Nieves Martín-Robles, Javier Morente-López, Grégoire T. Freschet, Hendrik Poorter, Catherine Roumet, Rubén Milla
Plant domestication involves selection, modification and long-term use of wild plant species with traits regarded as favorable by humans. Major changes commonly associated with artificial selection include increased yield in the organs of interest (e.g. seeds or fruits), stronger apical dominance, and loss of seed dispersal and seed dormancy mechanisms. However, crop plants have not only been shaped by artificial selection but also by natural selection pressures. Natural selection under agricultural conditions, which differ from wild habitats in the availability of resources, or the intensity and frequency of disturbance, might have led to adaptations in above and belowground traits. Aboveground, the consequences of natural selection include decreased herbivore defense, higher stomatal densities on the upper side of leaves and increased nitrogen and phosphorus concentration in leaves. Some of the aboveground consequences of crop evolution (high growth rates and leaf nitrogen content) are typical of fast-growing resource-acquisitive strategies. Theoretical and empirical evidence based on aboveground traits suggest that domesticated species have fast acquisitive strategies, either as a consequence of pre-adaptations to the agricultural environment and/or by evolution under cultivation.

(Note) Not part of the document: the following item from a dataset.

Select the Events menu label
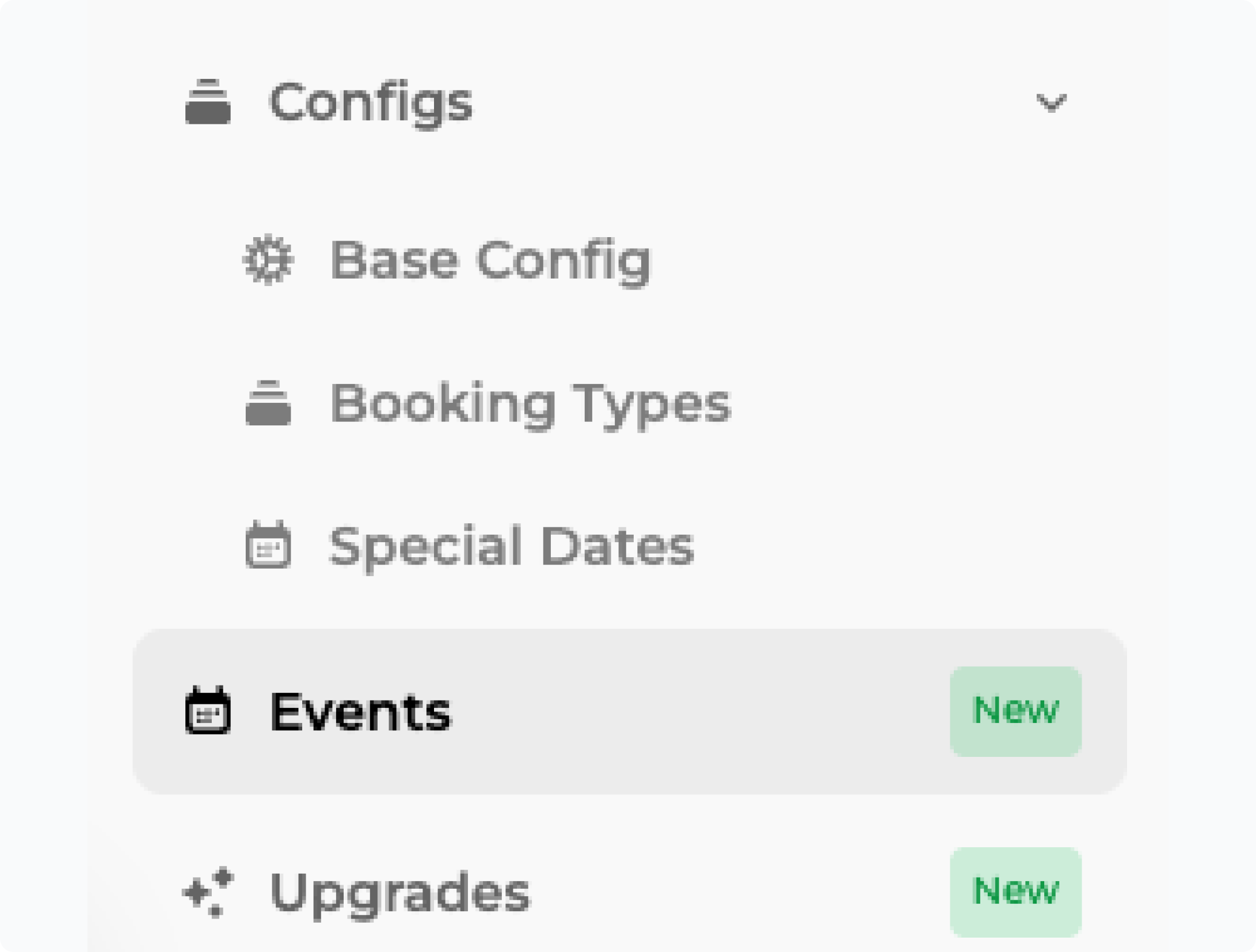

In this study we investigated whether domesticated plants show root trait values typical of resource acquisitive strategies and whether this strategy is primarily a result of their evolution under domestication or of the early selection of successful candidates (or wild progenitors) for domestication.

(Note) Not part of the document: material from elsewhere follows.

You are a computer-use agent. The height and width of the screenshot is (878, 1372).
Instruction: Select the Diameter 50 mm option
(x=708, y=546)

Our comparative analysis revealed that none of the root traits reacted to domestication in accordance with evolution towards faster-growth strategies. Root traits changed during most of the 30 domestication processes surveyed here, but this occurred in diverse directions, depending on the crop species, and irrespective of evolutionary history and functional group affiliations, or of variability in the domestication processes. The diversity of responses to domestication encountered here emphasizes the importance of a comparative focus on multiple crops . Finally, the less dense and thicker roots of crop wild progenitors suggests that the roots of the wild species selected by early farmers were already adapted to fertile and disturbed conditions, thereby supporting the Dump Heap hypothesis (early plant domestication occurred by plants that had passed through the human digestive tract growing in fertile middens). Thus, the adaptation of roots to fertile soil appears to be largely determined by the choice of wild species by the first farmers rather than by further evolution under domestication. These results have important implications for our understanding of resource acquisition strategies of crop roots and portend applied approaches to develop improved cultivars.